Samstag, 3. Februar 2024
banger Blick und kleines Kätzchen
Es ist noch hell, da füllt er plötzlich den Türrahmen aus. Groß, stark, er überfällt sie, drängt sie zu seinen Zielen hin, sie findet sich zurecht in seinem Tempo und Vorhaben. Sie freut sich sehr über ihn, und da ist noch etwas anderes, das sie beide nicht bemerken.

Ein liebevoll und unbedacht dahingesagter Satz löst in ihr das Sehen aus, sie fühlt sich übel und klein. Sie sprechen darüber, sie verbirgt nichts vor ihm, er hält sie zärtlich. Und ändert die Geschehnisse. Sie liegen zusammen, nah aneinander und beieinander. Er sucht ihre Schwingung, legt sich ein weiteres Mal zu ihr, näher, und stellt das Besondere her, für einen langen Liebesmoment.

Später spricht sie seine Sprache, nach seinen Hinweisen, igelt sich ein in einer beschützten Nacht, und streicht ihn weg für eine Heilung.

... link (0 Kommentare)   ... comment


Sonntag, 28. Januar 2024
durchlässig
Sie ist klein. Die Seelenhaut feenhaft, gesenkte Blicke, verzagtes Herz, froh über Gottes Hand und seine verborgenen Häfen.

Bereits früh steht sie auf, feuert kräftig an, nimmt alle Linnen vom Bett herunter, füllt heiße Waschlauge in den Zuber, hängt Decken und Felle in die kalte Nachtluft und kocht sich Kaffee.
Kein Mensch ist da, niemand ist zu fürchten, so sucht sie Erholung und Entlastung. Unschlüssig trinkt sie Kaffee und lauscht in die Nacht.

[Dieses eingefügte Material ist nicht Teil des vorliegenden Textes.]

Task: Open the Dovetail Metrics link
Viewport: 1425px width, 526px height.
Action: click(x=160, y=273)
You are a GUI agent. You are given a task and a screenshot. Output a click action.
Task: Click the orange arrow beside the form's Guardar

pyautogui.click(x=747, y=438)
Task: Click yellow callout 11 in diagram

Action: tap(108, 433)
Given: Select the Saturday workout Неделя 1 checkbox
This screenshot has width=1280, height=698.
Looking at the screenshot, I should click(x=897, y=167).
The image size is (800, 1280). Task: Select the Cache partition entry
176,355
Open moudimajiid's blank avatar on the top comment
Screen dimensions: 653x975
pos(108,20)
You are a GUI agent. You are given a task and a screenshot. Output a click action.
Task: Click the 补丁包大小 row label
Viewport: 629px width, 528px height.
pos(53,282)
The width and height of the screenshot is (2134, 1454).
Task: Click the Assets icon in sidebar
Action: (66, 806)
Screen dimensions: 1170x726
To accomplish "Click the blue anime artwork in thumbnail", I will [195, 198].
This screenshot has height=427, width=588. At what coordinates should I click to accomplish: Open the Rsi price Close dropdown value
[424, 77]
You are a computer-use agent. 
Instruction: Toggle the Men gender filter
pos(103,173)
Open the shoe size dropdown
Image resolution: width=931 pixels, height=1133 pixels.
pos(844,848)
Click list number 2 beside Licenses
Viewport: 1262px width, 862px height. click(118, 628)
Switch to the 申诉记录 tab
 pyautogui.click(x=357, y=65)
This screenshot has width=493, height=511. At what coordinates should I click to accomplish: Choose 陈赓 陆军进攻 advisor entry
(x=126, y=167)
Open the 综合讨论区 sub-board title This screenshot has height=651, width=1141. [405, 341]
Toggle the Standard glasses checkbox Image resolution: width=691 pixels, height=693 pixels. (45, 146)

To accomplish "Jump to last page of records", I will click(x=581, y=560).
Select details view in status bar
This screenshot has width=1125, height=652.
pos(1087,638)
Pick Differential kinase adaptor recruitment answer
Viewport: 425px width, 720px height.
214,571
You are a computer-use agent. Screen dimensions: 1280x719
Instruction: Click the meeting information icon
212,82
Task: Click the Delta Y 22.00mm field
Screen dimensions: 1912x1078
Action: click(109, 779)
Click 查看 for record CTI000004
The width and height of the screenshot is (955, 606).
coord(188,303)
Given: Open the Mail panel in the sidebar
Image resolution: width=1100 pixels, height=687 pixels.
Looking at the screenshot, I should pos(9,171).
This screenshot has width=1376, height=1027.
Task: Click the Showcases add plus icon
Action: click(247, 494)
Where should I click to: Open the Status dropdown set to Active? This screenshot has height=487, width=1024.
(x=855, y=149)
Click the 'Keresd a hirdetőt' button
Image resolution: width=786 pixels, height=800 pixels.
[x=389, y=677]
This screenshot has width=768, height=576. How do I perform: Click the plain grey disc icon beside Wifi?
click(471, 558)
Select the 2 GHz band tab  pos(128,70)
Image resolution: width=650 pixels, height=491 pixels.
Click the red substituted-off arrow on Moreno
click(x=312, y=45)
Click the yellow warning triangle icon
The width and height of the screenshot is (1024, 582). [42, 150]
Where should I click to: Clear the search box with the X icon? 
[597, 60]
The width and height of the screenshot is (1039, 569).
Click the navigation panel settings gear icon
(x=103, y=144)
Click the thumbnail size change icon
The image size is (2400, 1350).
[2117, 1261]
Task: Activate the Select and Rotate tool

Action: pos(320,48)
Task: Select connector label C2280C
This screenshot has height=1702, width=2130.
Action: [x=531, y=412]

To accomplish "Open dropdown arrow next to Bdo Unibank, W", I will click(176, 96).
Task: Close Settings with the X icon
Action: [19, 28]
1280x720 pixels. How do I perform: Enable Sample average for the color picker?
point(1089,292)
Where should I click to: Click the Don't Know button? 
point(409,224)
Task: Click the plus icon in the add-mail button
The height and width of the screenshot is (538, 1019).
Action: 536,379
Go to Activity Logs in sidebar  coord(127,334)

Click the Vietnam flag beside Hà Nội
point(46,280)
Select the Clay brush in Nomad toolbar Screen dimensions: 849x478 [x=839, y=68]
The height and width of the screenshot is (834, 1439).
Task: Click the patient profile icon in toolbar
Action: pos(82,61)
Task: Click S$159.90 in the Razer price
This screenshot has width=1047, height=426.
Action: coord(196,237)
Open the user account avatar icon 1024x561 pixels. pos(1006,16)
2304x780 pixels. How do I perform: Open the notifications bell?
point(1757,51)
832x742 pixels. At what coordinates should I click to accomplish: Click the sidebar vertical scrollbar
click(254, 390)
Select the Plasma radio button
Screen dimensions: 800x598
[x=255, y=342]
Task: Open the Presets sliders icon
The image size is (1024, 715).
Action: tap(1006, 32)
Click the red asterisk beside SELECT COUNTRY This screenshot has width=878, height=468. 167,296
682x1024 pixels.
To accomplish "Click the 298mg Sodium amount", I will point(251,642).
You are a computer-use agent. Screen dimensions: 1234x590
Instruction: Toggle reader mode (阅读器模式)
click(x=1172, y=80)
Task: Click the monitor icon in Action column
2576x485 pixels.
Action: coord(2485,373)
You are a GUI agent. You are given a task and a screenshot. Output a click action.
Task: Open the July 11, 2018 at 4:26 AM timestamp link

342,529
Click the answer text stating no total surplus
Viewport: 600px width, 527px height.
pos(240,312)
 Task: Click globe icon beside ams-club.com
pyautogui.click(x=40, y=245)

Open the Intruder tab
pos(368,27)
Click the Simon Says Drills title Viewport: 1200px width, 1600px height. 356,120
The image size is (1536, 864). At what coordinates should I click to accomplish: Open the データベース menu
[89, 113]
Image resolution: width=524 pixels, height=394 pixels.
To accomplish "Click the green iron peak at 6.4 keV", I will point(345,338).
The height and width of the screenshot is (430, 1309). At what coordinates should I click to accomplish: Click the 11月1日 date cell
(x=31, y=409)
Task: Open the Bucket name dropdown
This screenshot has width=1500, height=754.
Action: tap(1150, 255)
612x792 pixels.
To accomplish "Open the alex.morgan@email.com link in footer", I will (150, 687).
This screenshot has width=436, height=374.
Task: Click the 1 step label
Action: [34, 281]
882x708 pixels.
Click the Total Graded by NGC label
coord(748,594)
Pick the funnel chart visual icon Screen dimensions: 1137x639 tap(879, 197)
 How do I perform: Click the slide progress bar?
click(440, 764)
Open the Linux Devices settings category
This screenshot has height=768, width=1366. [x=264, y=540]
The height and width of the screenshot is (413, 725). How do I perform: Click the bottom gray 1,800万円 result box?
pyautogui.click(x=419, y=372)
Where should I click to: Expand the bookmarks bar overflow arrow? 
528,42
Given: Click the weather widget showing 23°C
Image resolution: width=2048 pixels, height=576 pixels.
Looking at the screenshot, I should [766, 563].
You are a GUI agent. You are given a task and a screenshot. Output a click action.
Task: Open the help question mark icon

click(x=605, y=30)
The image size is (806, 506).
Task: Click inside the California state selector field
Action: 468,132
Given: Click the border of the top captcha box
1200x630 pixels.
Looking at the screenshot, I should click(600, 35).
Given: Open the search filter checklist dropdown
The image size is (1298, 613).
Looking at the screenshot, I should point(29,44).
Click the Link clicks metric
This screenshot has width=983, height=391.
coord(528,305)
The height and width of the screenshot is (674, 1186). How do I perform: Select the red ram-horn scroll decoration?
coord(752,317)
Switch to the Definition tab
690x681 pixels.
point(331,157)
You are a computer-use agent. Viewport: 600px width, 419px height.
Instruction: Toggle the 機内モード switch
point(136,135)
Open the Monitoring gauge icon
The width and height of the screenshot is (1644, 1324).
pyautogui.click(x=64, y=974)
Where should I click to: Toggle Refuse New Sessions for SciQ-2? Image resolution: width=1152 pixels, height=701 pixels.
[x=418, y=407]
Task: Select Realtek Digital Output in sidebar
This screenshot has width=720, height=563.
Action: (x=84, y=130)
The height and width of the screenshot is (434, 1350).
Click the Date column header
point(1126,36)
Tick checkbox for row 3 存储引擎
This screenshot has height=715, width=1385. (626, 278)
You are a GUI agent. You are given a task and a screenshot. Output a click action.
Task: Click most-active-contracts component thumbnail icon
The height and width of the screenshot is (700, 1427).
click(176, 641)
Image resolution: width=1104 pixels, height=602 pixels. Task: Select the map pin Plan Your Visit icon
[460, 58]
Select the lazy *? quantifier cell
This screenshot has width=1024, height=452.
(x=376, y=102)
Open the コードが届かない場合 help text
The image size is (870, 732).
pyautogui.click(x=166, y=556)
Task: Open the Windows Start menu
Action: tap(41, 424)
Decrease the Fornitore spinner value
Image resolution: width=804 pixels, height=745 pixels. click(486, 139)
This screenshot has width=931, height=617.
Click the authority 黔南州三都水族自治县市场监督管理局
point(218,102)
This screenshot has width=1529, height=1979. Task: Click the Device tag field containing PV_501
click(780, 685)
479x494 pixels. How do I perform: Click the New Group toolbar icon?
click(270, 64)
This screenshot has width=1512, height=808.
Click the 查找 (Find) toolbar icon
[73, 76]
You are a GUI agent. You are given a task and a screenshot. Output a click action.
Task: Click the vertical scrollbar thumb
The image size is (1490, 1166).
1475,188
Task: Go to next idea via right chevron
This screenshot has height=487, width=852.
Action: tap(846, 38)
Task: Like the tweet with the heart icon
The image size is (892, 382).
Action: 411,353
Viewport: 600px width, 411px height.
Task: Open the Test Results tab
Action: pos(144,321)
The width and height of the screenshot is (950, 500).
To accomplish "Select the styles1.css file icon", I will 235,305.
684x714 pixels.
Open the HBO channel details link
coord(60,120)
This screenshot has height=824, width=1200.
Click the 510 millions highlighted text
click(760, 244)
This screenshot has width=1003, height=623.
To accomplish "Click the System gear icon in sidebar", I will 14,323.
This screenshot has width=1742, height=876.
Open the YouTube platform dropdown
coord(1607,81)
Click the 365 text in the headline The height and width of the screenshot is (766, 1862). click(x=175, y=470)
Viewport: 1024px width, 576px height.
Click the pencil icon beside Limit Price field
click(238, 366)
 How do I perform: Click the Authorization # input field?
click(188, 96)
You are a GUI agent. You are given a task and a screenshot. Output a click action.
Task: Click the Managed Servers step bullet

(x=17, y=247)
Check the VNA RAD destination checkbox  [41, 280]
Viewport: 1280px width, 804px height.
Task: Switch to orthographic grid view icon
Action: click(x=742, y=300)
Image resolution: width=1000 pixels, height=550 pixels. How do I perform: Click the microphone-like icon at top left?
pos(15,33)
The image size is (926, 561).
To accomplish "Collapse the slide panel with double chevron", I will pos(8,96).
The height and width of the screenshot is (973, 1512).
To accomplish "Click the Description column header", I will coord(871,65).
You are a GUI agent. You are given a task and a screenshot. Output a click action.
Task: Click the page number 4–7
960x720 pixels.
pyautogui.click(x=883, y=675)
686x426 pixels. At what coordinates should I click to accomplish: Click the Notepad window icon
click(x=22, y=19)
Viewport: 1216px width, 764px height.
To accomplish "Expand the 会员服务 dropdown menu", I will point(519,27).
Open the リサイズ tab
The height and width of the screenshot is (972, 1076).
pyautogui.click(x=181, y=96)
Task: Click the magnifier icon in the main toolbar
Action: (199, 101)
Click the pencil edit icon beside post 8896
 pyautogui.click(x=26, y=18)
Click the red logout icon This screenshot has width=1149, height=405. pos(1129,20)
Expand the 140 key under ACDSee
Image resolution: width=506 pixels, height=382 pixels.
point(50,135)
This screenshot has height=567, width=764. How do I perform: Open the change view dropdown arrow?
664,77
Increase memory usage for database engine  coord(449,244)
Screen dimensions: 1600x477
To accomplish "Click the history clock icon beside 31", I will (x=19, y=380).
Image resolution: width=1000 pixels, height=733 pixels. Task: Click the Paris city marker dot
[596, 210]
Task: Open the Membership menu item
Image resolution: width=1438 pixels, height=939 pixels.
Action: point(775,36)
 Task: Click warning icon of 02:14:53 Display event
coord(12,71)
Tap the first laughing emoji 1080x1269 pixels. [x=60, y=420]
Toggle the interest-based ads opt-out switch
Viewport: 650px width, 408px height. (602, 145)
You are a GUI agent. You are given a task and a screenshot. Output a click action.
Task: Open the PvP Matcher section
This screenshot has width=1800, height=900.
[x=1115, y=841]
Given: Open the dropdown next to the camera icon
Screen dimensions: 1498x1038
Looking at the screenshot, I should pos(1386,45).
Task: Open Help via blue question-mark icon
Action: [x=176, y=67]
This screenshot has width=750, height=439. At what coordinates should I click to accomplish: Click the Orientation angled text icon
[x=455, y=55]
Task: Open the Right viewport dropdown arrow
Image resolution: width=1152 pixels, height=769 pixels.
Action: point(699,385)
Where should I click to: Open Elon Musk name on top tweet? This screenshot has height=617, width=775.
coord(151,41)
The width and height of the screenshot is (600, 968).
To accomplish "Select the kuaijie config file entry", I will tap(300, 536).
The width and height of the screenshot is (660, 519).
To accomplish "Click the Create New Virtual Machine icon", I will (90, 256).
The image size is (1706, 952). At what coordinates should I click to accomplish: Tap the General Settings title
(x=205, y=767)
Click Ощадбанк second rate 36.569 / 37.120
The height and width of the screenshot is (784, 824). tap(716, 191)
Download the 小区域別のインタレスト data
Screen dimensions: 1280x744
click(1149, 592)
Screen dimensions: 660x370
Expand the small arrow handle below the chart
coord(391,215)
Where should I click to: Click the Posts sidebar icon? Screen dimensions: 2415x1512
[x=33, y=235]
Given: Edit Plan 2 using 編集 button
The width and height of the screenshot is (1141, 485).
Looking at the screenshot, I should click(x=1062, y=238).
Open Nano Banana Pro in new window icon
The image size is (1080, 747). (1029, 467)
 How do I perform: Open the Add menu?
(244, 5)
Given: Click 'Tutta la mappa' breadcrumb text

... link (0 Kommentare)   ... comment


Mittwoch, 24. Januar 2024
Feenfädchen
Endlich, endlich. Sie hatte ihn heiß ersehnt, Zweifel und Ängste verfingen sich in den Ecken aller Räume, endlich fegt er herein, mit kalten Fingerspitzen und eisigem Hauch im Tross. Beide sinken sie erschöpft und selig in ihre Welten, drängen sich eng aneinander, lösen ihre Lippen nicht. Es sind nur wenige Stunden, doch sie kosten geschickt alle Sekunden und Momente, liebkosen einander, sprechen über Neuigkeiten, alles wild durcheinander und ohne jede Struktur, nach ihren ureigenen Gesetzen, gleichzeitig archaisch und feiner als Feenfädchen. Er geizt mit allen Fristen, ordnet jede Weile ihrer Verbindung zu, verwehrt ihr jeden Raum und lässt sie nicht aus.
In sich gekehrt und voller Fülle geleitet sie ihn zum Wald hin, küsst ihn still und klug, und sendet ihm eine erste Nachricht, sobald er nicht mehr zu sehen ist.

Der Wolfsmond füllt sich.

... link (0 Kommentare)   ... comment


Sonntag, 14. Januar 2024
matt
Müde und zerschlagen verharrt sie zwischen den schweren warmen Fellen, und kann dem Tag nicht folgen. Erst spät und mühsam steht sie auf. Ist sie nur schwach, oder greifen die Arme einer Krankheit nach ihr und drohen sie zu umfangen und hinabzuziehen.

Sie kocht Kaffee und wickelt sich ein in warme Plaids, einen warmen Stein aus der Glut zu ihren Füßen.